„Ice Age“ war gestern, denn nun wird es tierisch temperamentvoll und bemerkenswert bunt in der Hauptstadt des Karnevals. Die Blue Sky Studios laden zum Feiern in Rio ein und mitunter wird man unwillkürlich ein wenig mitwippen, wenn sich die bunte Vogelwelt des Regenwaldes zum Reigen erhebt und final Hunderte von Wagen und Tausende von Tänzern durch die Straßen ziehen. Dass dabei ausgerechnet zwei eher langweilige Aras im Mittelpunkt stehen, schmälert den Spaß nur minimal.
Ein Hauch von Tierschutz schimmert immerhin durch, denn durch die Blume wird der Transport exotischer Vögel ins Visier genommen, als Blu von Rio nach Amerika verfrachtet wird und über Umwege und per Zufall bei der jungen Linda landet. Bis eines Tages der Ornithologe Tulio aufkreuzt, um Blu mit dem letzten Weibchen seiner Art, Jewel, zu kreuzen. Doch in Rio angekommen, haben es fiese Vogelhändler auf die Exoten abgesehen…
Eigentlich nehmen Tanz - und Gesangseinlagen häufig Drive aus dem Geschehen und wirken oft kitschig, doch in diesem Fall sind die überwiegenden Samba-Rhythmen enorm förderlich und beschwingend. Überhaupt erstrahlt das titelgebende Rio in detailverliebtem Glanz, - natürlich häufig aus der Vogelperspektive und schürt damit reichlich Fernweh und Lust auf exotische Gefilde.
Da können die Figuren und ihre kleinen Geschichten nicht so wirklich mithalten.

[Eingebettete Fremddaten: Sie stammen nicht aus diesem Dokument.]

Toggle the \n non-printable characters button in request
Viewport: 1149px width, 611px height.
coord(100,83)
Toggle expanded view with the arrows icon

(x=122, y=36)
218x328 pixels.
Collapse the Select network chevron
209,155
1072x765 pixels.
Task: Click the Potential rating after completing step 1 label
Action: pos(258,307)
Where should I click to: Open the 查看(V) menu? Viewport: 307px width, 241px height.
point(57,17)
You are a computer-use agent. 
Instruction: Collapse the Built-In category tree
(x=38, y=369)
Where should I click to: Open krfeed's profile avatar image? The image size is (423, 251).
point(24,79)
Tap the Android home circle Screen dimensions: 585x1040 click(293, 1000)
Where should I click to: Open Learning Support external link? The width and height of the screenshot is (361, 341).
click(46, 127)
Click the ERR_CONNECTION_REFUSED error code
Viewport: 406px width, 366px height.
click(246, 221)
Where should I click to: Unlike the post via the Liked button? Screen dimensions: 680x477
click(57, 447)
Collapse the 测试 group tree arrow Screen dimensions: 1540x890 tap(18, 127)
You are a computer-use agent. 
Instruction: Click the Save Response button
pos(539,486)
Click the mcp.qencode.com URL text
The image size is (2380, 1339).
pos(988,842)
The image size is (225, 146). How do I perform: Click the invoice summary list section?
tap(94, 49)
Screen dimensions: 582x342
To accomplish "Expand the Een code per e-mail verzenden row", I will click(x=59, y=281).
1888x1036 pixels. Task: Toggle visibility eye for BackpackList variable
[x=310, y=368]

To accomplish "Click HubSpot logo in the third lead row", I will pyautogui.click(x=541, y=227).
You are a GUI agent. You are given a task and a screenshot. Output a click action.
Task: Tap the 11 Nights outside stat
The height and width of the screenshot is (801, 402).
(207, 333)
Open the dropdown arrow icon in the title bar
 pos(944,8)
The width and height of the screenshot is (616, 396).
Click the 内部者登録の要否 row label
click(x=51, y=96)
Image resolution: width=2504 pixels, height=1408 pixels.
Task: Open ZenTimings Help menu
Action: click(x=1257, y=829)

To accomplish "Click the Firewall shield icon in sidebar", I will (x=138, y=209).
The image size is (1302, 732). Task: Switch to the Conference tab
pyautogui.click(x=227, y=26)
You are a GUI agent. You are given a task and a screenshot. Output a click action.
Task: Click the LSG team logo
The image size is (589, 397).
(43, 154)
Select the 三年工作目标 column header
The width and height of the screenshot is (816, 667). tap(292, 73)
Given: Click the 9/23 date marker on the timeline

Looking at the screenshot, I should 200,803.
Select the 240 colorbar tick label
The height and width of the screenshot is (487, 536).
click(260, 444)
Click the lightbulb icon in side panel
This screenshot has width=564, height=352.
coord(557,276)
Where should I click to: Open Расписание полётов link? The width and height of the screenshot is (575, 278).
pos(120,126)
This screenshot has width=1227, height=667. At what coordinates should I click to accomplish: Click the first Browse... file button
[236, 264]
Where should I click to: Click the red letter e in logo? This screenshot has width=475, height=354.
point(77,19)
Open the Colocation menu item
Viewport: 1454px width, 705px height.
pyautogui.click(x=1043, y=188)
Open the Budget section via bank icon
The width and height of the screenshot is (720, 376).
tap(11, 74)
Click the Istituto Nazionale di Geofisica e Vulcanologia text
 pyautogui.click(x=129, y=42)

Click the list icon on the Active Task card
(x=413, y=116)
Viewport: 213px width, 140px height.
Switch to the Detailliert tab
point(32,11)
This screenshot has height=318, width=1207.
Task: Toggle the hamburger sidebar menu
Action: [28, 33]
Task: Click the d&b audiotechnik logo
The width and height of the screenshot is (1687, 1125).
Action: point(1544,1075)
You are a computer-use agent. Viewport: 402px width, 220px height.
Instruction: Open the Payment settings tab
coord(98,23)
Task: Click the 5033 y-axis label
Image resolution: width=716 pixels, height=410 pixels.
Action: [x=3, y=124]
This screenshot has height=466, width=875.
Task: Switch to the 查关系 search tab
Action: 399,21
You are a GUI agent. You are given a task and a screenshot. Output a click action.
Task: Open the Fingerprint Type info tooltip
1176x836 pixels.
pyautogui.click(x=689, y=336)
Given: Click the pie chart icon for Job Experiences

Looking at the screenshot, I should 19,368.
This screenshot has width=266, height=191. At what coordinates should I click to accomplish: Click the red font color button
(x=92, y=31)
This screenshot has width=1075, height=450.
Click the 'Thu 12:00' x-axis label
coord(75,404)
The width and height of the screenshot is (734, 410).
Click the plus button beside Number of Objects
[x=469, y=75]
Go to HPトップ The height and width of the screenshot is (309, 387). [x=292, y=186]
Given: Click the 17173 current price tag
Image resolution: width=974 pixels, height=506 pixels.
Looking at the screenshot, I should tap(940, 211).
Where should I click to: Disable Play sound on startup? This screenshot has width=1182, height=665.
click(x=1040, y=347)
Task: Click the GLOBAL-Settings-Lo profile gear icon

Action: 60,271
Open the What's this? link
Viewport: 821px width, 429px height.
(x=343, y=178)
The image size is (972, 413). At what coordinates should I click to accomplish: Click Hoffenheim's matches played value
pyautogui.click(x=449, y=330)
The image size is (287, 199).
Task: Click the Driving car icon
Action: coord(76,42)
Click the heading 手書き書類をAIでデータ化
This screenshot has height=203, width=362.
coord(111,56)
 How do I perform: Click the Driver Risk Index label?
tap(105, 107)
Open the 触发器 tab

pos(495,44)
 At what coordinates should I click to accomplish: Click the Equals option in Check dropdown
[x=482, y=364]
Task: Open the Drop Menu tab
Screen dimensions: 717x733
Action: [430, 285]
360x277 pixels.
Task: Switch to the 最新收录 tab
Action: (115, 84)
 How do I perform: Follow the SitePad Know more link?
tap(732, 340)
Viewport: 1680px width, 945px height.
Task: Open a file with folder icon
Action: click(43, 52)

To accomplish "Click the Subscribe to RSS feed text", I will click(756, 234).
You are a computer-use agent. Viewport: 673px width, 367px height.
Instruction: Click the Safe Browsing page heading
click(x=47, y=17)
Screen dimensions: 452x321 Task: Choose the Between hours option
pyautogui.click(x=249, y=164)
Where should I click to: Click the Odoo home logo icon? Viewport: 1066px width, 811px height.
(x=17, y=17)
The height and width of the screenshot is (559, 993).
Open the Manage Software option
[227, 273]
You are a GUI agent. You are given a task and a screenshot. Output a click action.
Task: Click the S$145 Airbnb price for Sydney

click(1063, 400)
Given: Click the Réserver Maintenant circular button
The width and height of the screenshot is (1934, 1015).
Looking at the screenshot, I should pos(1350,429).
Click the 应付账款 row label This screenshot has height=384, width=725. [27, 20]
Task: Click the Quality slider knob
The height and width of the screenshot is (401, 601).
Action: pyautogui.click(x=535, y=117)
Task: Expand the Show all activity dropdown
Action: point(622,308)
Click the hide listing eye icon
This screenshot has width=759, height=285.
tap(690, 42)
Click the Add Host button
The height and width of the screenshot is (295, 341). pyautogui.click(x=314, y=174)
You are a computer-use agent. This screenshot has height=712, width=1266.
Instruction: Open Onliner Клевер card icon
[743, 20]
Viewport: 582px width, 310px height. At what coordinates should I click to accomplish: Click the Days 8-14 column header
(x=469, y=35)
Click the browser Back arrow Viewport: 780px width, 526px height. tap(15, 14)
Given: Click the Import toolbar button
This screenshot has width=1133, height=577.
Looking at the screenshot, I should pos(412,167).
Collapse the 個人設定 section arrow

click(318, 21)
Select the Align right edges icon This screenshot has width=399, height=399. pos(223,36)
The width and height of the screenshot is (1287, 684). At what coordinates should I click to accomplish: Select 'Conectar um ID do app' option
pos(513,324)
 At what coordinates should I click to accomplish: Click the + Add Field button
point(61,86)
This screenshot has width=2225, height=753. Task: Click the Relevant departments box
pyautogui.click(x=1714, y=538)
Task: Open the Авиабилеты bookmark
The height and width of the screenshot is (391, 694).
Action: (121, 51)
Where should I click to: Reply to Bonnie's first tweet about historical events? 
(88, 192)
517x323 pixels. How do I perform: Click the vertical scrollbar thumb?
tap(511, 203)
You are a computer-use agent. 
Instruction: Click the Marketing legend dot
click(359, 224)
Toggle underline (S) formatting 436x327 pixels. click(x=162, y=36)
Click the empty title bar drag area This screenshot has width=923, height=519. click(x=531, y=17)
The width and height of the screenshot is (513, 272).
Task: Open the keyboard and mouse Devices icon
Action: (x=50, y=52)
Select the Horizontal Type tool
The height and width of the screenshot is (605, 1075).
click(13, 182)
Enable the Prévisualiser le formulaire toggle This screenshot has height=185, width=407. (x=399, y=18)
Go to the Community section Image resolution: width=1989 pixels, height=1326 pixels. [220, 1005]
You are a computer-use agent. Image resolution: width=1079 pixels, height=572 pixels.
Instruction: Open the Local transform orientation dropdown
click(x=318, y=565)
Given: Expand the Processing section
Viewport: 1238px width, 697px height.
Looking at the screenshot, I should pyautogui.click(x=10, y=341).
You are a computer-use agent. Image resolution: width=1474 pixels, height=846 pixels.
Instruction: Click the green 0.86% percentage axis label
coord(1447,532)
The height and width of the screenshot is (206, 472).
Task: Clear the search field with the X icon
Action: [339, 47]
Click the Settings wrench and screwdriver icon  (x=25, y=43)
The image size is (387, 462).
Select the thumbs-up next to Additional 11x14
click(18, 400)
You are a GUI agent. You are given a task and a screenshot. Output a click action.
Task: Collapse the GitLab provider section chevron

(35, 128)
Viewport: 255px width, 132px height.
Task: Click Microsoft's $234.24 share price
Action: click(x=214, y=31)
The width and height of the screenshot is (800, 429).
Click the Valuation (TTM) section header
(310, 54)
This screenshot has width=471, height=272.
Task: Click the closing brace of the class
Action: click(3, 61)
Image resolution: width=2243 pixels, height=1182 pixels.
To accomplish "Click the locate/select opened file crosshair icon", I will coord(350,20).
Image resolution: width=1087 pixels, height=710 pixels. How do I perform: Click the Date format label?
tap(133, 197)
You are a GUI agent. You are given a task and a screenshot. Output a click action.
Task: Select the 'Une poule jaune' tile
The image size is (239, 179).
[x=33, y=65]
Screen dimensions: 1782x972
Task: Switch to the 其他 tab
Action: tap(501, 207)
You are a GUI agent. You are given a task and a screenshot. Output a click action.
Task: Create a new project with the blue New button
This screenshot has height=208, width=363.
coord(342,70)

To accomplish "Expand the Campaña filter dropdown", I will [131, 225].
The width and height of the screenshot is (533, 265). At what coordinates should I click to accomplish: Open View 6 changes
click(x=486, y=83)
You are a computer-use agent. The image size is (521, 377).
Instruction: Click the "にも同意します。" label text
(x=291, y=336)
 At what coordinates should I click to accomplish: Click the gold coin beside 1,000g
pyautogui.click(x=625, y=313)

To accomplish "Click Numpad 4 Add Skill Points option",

Denn die eigentlichen Bringer sind mal wieder die Nebenfiguren, wie die diebischen Marmosetten oder Büschelaffen, die stets sabbernde, aber hilfsbereite Bulldogge Luiz oder die beiden Beat Maker Pedro und Nico mit ihren nicht immer stilsicheren Lebensweißheiten.
Dagegen hat Hauptvogel Blu eigentlich latent das Problem, dass er nicht fliegen kann, was in prekären Situationen zu einigem Chaos führt, aber auch zu actionreichen Sequenzen wie einer Flucht durch enge Gassen oder auf dem Rücken eines Fluggleiters. Ferner verknallt er sich umgehend in Jewel, die sich hingegen tough und zugeknöpft gibt, - wie sich die Sache entwickelt, dürfte erahnbar sein.
Dagegen fallen die menschlichen Figuren noch deutlicher ab und bilden ein kleines Manko, denn die stets suchenden Vogelliebhaber und auf der anderen Seite die Diebe, einschließlich der töffeligen Adjutanten sind selten für Gags und Schwung zuständig.
Allerdings ist stets reichlich Bewegung im Spiel, um etwaige Schwachstellen zu kaschieren und das familienfreundliche Geschehen hurtig voran zu treiben. Mitunter wird es sogar ein wenig spannend, auch wenn die Handlung in allen Belangen absehbar ist und keinerlei Überraschungen zu erwarten sind.
Was eher überrascht, ist die recht unterschiedliche Leistung der Synchro, denn auch hier überzeugen eher die Nebenrollen, wie etwa Roberto Blanco als Tukan mit Liebestipps oder Christian Brückner als recht fieser Kakadu und Handlanger der Vogelhändler.
Die Hauptrollen von David Kross als Blu und Johanna Klum als Jewel bleiben eher facettenlos wie ihre animierten Gestalten.
Dennoch ist „Rio“ ein ausgesprochener Wohlfühlfilm mit viel Temperament, ordentlichen und rasanten Actioneinlagen und einer gesunden Portion Emotionalität zum Finale.
Die Animation lässt kaum Wünsche offen und auch die Gestaltung der Schauplätze zeugt von Einfallsreichtum und viel Liebe zum Detail.
Fürs reifere Publikum mangelt es ein wenig an Tiefe und auch die Gags sitzen nicht immer, doch allein für den Touch der Freiheit und des exotischen Lebensgefühls sollte man einen Blick riskieren.